4

Glyph.ai

Even after all these months, Emma still hesitated every single morning, afraid to open her eyes for fear this new life of hers would turn out to be a dream. Snatched away like it never was real at all. For certain-sure she would wake up on the gritty floor of that squalid little room, curled up tight on a thin straw mattress, shivering with an awful cold that seeped into her very bones. Close beside Emma, her poor mam would be wasting away with disease while both of them longed for a crust of bread to ease their aching hunger.

This morning, the memory of that closet-sized room was so strong Emma tasted the bitter grit of coal dust on her tongue and smelled the stink of open sewers in the streets of Manchester. She shivered in the chill of early morning. Was it true then? Was it out there, waiting for her the very second she opened her eyes? Was her beautiful dream over and the nightmare of real life returned?

Emma half opened one eye, no more than a crack, but the room was solid black around her. She opened both eyes wide and listened in the darkness for the terrifying wheeze of her mother’s breathing.

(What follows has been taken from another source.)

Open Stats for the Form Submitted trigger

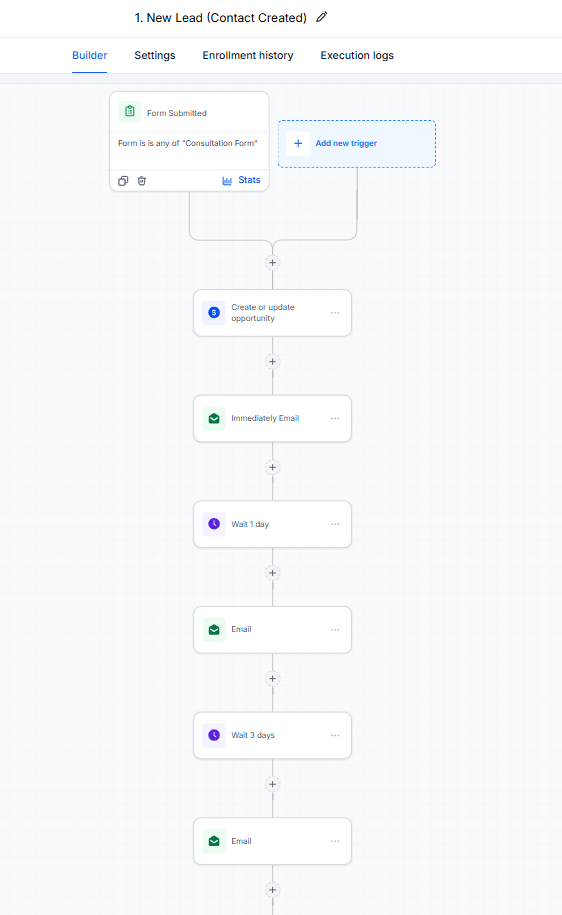[241, 180]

Nothing. Not a sound but the distant rumble of a steam engine.

She allowed herself to hope now, allowed her body to curl into the big, soft mattress. The fear in her belly eased, the quick pounding of her heart slowed to normal. But a stink of coal still hung in the air, and an icy draft from the window made her shiver. She felt around in the dark, found the heavy Hudson’s Bay blanket crumpled beside her on the bed, pulled it over her head and snuggled deep beneath it.

Emma smiled in her dark cocoon because her dream was still alive. She was still here, in this brand new little city, safe in the Douglas family home, where there was always food enough for everyone, even a servant-girl such as herself. Wouldn’t she just love to lie here all morning, so deliciously warm now under her blanket? So content.

So lazy! That annoying little voice piped up inside her head. Lie here all day and see if you don’t lose your job. Mrs. Douglas, kind as she is, would tell you to pack your things and be off. Could be she’d make you leave behind those dresses she altered to fit your tall, scrawny frame. Those few dresses Alice Douglas never did manage to smuggle out before she ran off and got herself married at seventeen.

Lose this job and where will you go then?

Emma stuck her head out from beneath the warm blanket. She would have no choice but to move in with Joe Bentley. Maybe Tall Joe really was her father, like he said, but that didn’t mean she had to move into his house. Emma knew all about fathers. Fathers made you follow a whole string of rules made only to suit their own selves. One mistake and they kicked you out the door and pretended they never did have a daughter at all.

That’s what happened to her mam and would happen to her too if she didn’t watch out. Come spring, and all goes well, she still planned on going off with Tall Joe and his cousin to start that farm in British Columbia he was forever going on about. She told him she would, and that’s a fact. But she never did promise. If that Tall Joe started telling her what to do, she still might change her mind, and that’s for certain-sure. Beneath the blanket she touched her fingertips to her ring, felt the smooth roundness of it. Usually the ring brought comfort. Today it only made her angry.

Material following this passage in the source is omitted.